Purbaya menyampaikan bahwa langkah tersebut diarahkan untuk menata ulang penempatan pejabat, khususnya bagi mereka yang dinilai memiliki tingkat integritas rendah. Menurutnya, pemindahan ke unit yang lebih sepi menjadi bagian dari strategi perbaikan tata kelola dan penguatan penerimaan negara.
Ia menegaskan rotasi tersebut merupakan salah satu instrumen penting dalam agenda perbaikan ekonomi nasional dan optimalisasi kinerja penerimaan negara.
“Minggu depan [pekan ini] mungkin sekitar 70 orang pajak saya akan putar, yang ketahuan main-main saya akan putar ke tempat yang lebih sepi. Jadi kami melakukan perbaikan yang sungguh-sungguh,” kata Purbaya kepada wartawan di Wisma Danantara, Jakarta, Jumat pekan lalu.

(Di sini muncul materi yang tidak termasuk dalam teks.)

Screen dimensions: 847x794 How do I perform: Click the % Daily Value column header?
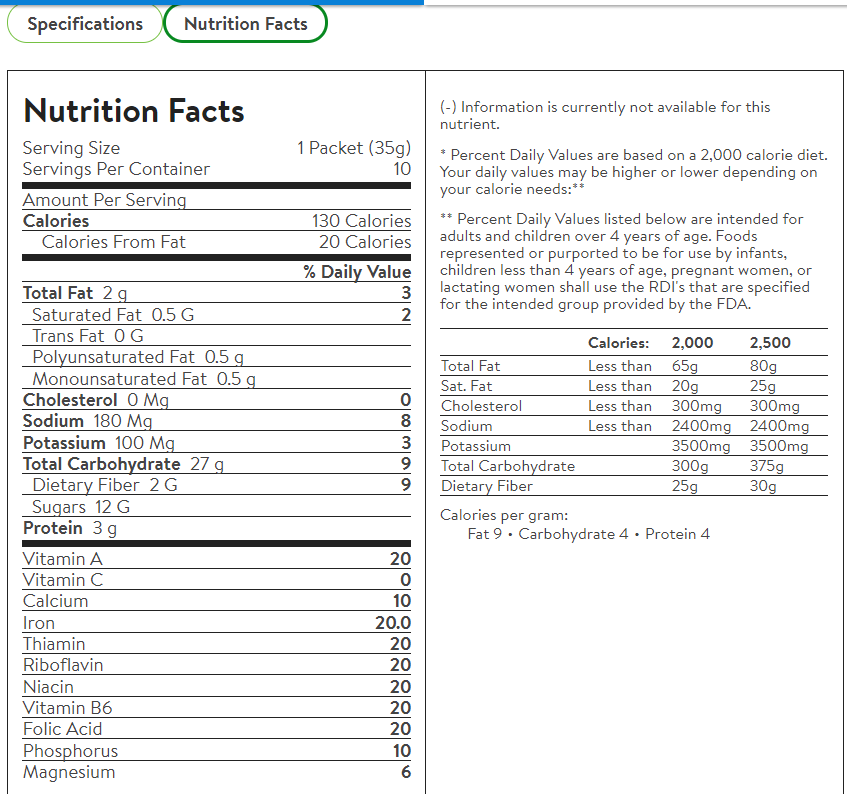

Rotasi di Direktorat Jenderal Pajak ini, lanjut Purbaya, merupakan kelanjutan dari kebijakan serupa yang sebelumnya telah dilakukan di lingkungan Direktorat Jenderal Bea dan Cukai. Total pejabat yang telah dirotasi di unit tersebut mencapai 31 orang.

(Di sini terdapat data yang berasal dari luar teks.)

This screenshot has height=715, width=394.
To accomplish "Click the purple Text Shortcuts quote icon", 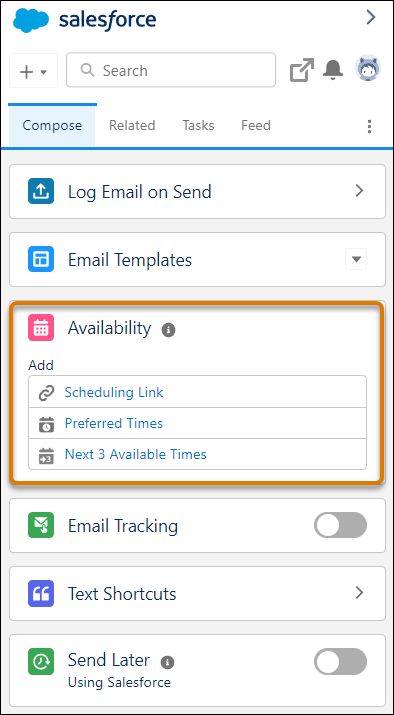I will 41,593.
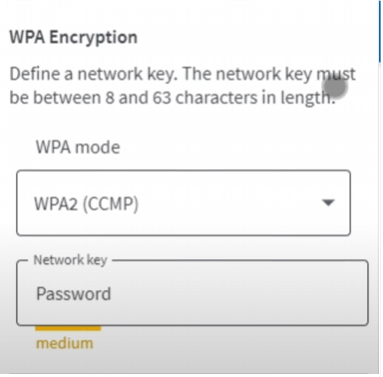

Sebagai informasi, rotasi di Direktorat Jenderal Bea dan Cukai mencakup pejabat setingkat direktur hingga kepala kantor di sejumlah wilayah. Selain itu, Purbaya juga melakukan pergeseran jabatan pada sejumlah pejabat di Direktorat Jenderal Perbendaharaan, Direktorat Jenderal Kekayaan Negara, serta Direktorat Jenderal Stabilitas dan Pengembangan Sektor Keuangan (DJSPSK).
Dengan rangkaian kebijakan tersebut, tercatat sebanyak 36 pejabat di lingkungan Kementerian Keuangan telah dirotasi dan resmi dilantik oleh Purbaya pada pekan ini.
Di luar kebijakan rotasi, upaya pembenahan ekonomi dan penguatan kebijakan fiskal juga ditempuh melalui peran aktif Purbaya dalam memimpin proses debottlenecking dunia usaha. Langkah ini sejalan dengan posisinya sebagai salah satu menteri yang memimpin Satuan Tugas Percepatan Program Strategis Pemerintah (P2SP).
Melalui berbagai langkah tersebut, Purbaya menyatakan optimisme bahwa perbaikan fondasi perekonomian nasional tengah berjalan. Ia juga mengklaim koordinasi dengan Bank Indonesia (BI) sebagai otoritas moneter kini berlangsung lebih intensif.
“Kami juga sudah berkomunikasi lebih dekat dengan bank sentral sehingga likuiditas pasar juga cukup untuk ekonomi tumbuh 6 persen tahun ini,” ujar Purbaya.